A knowledge of the genome of M. hominis will also facilitate the analysis of various strains : clinical isolates from different parts of the human body, antibiotic-resistant mutants (from in vivo or in vitro sources) and products of random mutagenesis by transposition. It will also facilitate the inactivation of genes of interest.

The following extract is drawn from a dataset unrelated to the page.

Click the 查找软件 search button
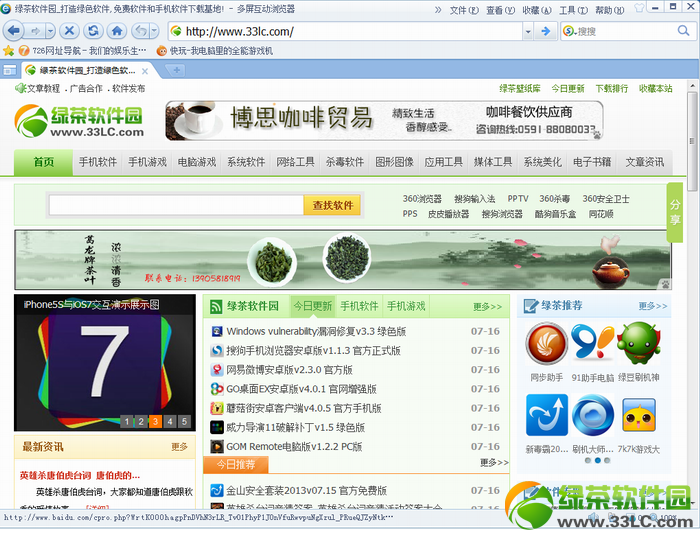Screen dimensions: 700x543 (x=333, y=205)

The in silico annotation of the genome will be performed in partnership with the laboratory of Bacteriology in Bordeaux (coordinating group), the UMR "Genomique Developpement Pouvoir Pathogene" and the Bioinformatics Center of the University of Bordeaux 2 (CBiB), taking advantage of the ´ CAAT-BOX ª annotation platform adapted for mycoplasma genomes at CBiB. The interpretation of data and comparative genomics analyses (using the multigenome database
Molligen developed at CBiB) will be carried out by the same teams. The in silico annotation may be extended with proteomic data, using a MudPIT type approach (“Multidimensional Protein Identification Technology”: separation by 2D liquid chromatography followed by mass spectrometry). This technology, which is available at the Bordeaux functional genomics platform, should make it possible to identify more than 80% of M. hominis proteins and to remove some of the annotation uncertainties (short CDSs, for example).
. As of Spring 2005, the sequencing of 15 other mycoplasmal genomes is in progress: those of M. agalactiae, M. alligatoris, M. arthritidis, M. bovis, M. capricolum, M. fermentans, M. haemofelis, M. orale, M. synoviae, Spiroplasma citri, S. kunkelii, as well as four Phytoplasmas.